We want to understand why similar refs (currently defined by us as "differing by less than 10 characters in length, and with a Levenshtein edit distance less than 10% of the longer text") exist. The German Wikipedia users are also curious to have a list of articles they can clean up in which we've detected such similarities. One hypothesis is that these are going to mostly be small but meaningful differences, for example two different page numbers in the same book.
Cannot commit to doing this regularly, it's just a one-off thing at the moment.
* [] Select a handful of wikis to process, which have varied template-ref usage patterns. Include dewiki.
* dewiki (12% of pages include similar refs)
* enwiki (12%)
* jawiki (16%)
* cawiki (7%)
* [] Go through scraper output and produce a list of all articles with similar refs.
* Columns: article title, URL to the page, count of similar refs, count of identical refs
* Example query: `gunzip -c < dewiki-20240501-page-summary.ndjson.gz | jq -c "select(.similar_ref_count > 0) | [.title, .ref_count, .similar_ref_count, .identical_ref_count]" > ~/dewiki-20240501-similars.ndjson`
* [] Choose a limited sample of these pages which we will look at manually.
* Initial sample of 10 articles per wiki (40 total) was chosen by using `shuf` on the results of the command above.

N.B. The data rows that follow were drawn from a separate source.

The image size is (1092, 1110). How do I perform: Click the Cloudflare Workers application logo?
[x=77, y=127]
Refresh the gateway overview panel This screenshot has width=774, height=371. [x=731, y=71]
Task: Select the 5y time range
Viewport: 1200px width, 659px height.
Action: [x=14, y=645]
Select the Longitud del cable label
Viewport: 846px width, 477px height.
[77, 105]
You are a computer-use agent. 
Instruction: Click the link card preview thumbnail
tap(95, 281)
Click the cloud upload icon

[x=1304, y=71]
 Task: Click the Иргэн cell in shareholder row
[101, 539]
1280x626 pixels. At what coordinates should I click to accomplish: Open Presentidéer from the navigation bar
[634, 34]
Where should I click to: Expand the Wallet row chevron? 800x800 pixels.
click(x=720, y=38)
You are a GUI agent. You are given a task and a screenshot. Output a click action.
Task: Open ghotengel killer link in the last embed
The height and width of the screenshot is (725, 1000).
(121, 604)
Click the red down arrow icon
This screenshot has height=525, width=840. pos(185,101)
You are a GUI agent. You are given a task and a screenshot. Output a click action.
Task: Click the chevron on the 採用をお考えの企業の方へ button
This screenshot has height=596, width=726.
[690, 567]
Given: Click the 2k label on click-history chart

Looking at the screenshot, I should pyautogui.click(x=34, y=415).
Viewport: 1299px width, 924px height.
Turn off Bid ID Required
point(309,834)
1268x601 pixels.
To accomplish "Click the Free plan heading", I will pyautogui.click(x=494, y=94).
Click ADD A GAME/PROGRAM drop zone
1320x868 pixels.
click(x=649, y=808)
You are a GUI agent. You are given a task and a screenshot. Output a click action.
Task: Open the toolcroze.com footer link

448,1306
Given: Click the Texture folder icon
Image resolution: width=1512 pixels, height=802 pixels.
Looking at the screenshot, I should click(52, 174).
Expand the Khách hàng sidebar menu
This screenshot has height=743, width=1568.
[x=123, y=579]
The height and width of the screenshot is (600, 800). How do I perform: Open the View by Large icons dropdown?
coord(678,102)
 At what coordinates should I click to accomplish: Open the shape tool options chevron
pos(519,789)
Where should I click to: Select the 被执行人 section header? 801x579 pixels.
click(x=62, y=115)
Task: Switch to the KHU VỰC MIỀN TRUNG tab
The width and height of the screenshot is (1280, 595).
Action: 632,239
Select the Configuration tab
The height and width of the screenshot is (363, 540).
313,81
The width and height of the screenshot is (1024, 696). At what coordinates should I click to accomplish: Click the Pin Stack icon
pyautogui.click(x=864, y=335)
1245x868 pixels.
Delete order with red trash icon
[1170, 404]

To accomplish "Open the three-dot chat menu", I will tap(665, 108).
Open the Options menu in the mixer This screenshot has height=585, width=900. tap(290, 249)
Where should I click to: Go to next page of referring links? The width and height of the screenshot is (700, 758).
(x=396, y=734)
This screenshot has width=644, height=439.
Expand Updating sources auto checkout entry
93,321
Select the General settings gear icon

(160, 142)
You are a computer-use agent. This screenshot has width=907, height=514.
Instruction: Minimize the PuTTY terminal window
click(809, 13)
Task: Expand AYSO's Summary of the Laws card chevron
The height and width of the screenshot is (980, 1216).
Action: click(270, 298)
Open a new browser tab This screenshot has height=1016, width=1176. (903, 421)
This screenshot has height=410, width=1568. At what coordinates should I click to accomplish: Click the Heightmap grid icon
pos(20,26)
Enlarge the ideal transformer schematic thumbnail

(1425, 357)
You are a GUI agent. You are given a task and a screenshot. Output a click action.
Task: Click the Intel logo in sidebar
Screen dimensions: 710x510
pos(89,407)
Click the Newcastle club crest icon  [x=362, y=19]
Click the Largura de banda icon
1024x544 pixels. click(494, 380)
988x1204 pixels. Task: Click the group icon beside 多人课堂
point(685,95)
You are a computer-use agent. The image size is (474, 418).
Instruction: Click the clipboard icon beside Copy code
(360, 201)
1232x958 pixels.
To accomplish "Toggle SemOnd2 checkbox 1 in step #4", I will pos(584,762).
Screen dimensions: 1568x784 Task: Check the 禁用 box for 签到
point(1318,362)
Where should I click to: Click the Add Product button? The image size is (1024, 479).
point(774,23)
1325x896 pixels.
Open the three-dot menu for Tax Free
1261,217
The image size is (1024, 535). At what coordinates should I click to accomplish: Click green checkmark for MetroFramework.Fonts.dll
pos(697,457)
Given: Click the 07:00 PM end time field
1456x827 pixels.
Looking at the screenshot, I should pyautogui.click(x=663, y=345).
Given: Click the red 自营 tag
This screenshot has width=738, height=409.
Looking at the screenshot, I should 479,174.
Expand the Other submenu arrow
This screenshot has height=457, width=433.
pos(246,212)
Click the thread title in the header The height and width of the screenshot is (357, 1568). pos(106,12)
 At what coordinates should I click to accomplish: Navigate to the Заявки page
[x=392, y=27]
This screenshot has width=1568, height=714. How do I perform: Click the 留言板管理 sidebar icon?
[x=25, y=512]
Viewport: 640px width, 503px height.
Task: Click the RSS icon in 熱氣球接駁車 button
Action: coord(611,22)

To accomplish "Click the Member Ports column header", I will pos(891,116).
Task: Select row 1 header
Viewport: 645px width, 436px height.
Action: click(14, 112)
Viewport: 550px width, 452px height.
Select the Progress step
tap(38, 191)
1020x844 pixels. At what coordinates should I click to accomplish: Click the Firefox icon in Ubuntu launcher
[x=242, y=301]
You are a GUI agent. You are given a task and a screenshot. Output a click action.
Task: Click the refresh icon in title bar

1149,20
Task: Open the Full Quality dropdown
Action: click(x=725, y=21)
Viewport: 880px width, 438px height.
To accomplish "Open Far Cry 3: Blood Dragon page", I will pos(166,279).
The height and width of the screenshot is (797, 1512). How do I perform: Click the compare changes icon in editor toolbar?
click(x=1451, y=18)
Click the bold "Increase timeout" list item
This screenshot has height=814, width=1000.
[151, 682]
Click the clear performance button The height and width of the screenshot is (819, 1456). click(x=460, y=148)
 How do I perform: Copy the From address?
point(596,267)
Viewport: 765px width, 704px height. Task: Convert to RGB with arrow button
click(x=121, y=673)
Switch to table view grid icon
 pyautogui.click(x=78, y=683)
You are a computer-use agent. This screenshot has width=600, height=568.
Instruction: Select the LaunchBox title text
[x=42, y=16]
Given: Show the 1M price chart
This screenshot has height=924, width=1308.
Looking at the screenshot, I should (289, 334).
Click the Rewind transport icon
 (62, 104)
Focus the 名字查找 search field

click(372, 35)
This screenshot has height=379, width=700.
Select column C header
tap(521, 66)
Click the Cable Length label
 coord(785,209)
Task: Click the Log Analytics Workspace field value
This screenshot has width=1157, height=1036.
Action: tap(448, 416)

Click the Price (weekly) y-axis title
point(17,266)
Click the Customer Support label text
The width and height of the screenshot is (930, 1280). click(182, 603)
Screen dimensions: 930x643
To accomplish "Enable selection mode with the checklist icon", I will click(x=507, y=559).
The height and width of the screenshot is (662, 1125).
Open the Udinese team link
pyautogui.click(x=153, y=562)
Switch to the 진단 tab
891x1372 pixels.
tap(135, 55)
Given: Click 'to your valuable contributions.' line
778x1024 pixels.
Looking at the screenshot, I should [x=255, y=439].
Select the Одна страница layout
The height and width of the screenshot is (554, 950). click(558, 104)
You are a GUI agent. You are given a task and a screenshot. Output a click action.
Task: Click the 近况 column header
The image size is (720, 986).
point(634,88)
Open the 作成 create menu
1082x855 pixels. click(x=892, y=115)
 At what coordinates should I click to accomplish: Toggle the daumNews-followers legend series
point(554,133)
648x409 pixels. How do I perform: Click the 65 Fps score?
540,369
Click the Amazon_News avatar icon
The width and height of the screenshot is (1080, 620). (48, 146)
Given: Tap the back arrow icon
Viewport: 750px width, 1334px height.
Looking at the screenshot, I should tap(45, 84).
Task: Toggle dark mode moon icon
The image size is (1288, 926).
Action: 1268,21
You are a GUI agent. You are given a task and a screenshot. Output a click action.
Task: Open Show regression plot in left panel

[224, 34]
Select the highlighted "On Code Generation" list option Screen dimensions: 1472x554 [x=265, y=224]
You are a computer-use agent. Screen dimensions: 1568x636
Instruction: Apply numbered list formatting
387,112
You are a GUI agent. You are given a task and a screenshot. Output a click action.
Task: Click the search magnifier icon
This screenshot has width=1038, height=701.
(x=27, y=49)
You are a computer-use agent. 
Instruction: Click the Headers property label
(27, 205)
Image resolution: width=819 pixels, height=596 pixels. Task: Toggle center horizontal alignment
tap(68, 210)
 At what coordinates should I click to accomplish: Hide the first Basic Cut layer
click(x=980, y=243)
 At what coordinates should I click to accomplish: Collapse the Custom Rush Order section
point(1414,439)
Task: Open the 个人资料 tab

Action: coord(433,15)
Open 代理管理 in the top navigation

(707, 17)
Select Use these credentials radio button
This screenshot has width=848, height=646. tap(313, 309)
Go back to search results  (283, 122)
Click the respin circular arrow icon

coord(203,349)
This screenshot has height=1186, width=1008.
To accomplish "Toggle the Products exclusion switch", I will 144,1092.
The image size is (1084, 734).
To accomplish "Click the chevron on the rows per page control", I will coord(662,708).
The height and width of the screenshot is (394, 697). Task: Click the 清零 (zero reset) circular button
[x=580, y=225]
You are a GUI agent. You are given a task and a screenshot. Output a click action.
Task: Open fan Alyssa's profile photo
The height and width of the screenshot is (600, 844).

* [] Hand-code each page from our sample, letting the data define our categories. For example, "two different page numbers in same book", "accidental typo in otherwise identical refs", "accidental whitespace change", "Different issues of a magazine or another change which would not fit our extends feature"...
* [ ] Package the output in a form that's easy to share with the German Wikipedia community and publish. Reflect on how "extends" could be applied in various cases, its strengths and weaknesses.
== Summary of findings ==
Disclaimer: this was a small sampling of N=40 articles taken from 4 wikis, 10 per wiki. We can't draw any definite conclusions, but there was some consistency in the patterns across wikis.
Summary spreadsheet: https://docs.google.com/spreadsheets/d/1uWD6ojZP6uXGlgYtB6TX02NXKN_KpeD4wfYPObY1IpU/edit
**Is there evidence for the "book referencing" use case?**
- Yes, in half of the sampled articles there was at least one pair of references which refer to the same book, only differing by a page or volume number.
- Only one or two sampled articles on each wiki leaned heavily on book references, in most cases these were a small minority of the refs.
**Were there any challenges in how "extends" would apply to these book referencing cases?**
- When the book is already mentioned in a Bibliography section, it wouldn't make sense to pull the book out and turn it into a list-defined reference. One possibility is to create a parent reference which points to the bibliography book:
{F56161899}
- Nesting some references but not others breaks the visual equivalence between sources, even though 1 vs. 2 references coming from a source doesn't deserve such strong semantics.
- Multi-column layout and very long (eg. 40) lists of indented subreferences both turn the layout into a narrow vertical strip.
- In another extreme example, almost all references in the article are from two encyclopedic sources, which could make it harder to see the "parent" context:
{F56162267}
**What were the other use cases which were detected as "similar" references?**
- The case of "different URL" was roughly twice as prevalent as book references. This is a use case in which the source could be grouped but each subreference points to a different Internet resource so the links will have to be inside of each subref. For example, there might be different years of a census or different episodes of a TV show. The title of the entire resource often changes for every subreference:
{F56162026}
This is an awkward fit for "extends" because the grouped resource might not have a natural name, and the subreferences still require separate metadata such as access date:
{F56162115}
Another example:
{F56162143}
- Sometimes there's a single author eg. journalist and newspaper which resemble a single "source" in the sense that we want to consolidate, but the articles don't fit well into a single group, since they're usually considered independent units:
{F56162222}